#### Recorded information

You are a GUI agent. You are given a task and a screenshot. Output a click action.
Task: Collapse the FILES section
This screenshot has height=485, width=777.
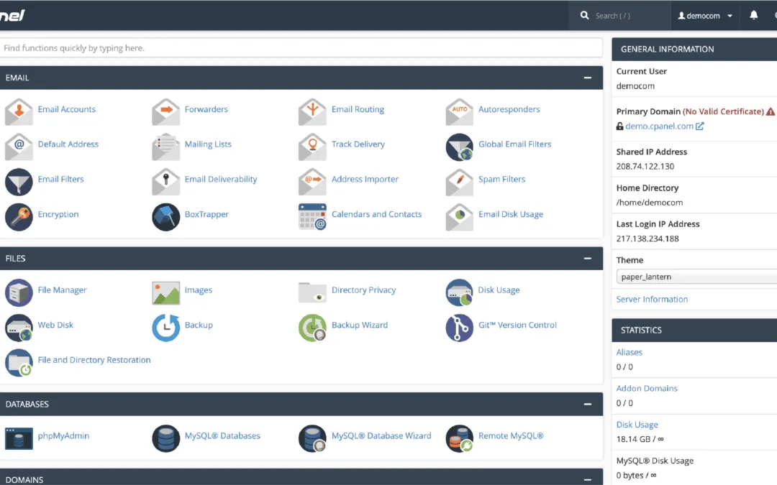[589, 258]
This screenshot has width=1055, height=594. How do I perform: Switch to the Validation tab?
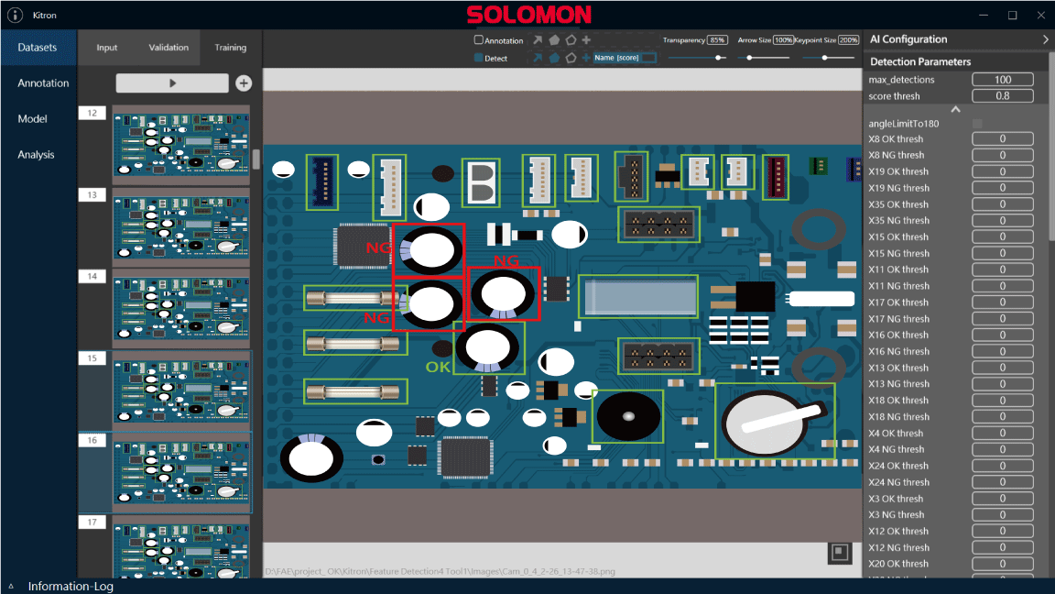coord(168,47)
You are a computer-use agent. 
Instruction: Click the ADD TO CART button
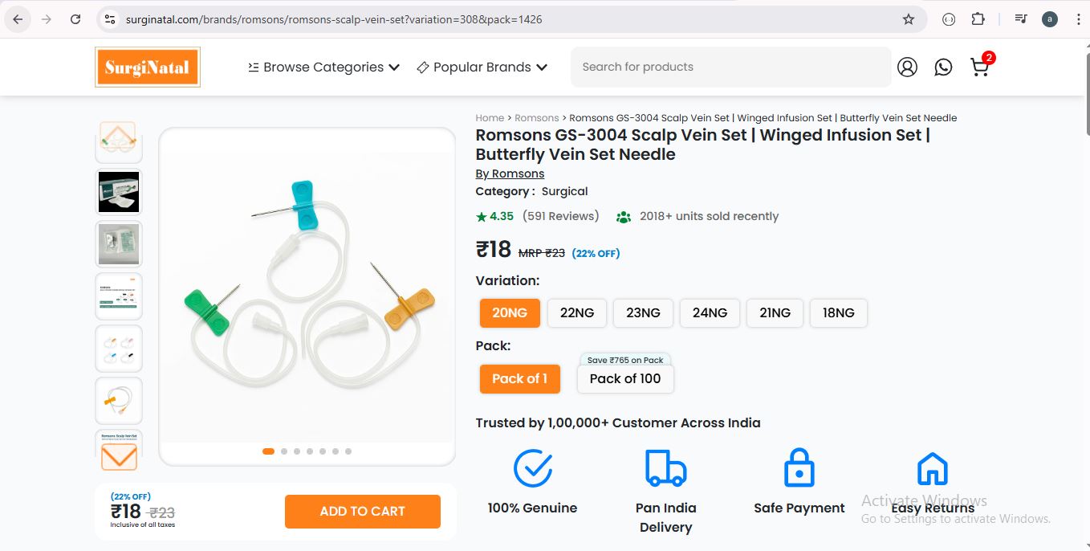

########

> Short exercise
Copy every line of the listing, requests included, and add 42 to each coordinate in the answers. Leave the pictures out of your reply.

> Answer to the task
You are a GUI agent. You are given a task and a screenshot. Output a click action.
Task: Collapse the FILES section
This screenshot has height=485, width=777.
[631, 300]
This screenshot has width=1055, height=594. How do I perform: Switch to the Validation tab?
coord(210,89)
You are a computer-use agent. 
Instruction: Click the ADD TO CART button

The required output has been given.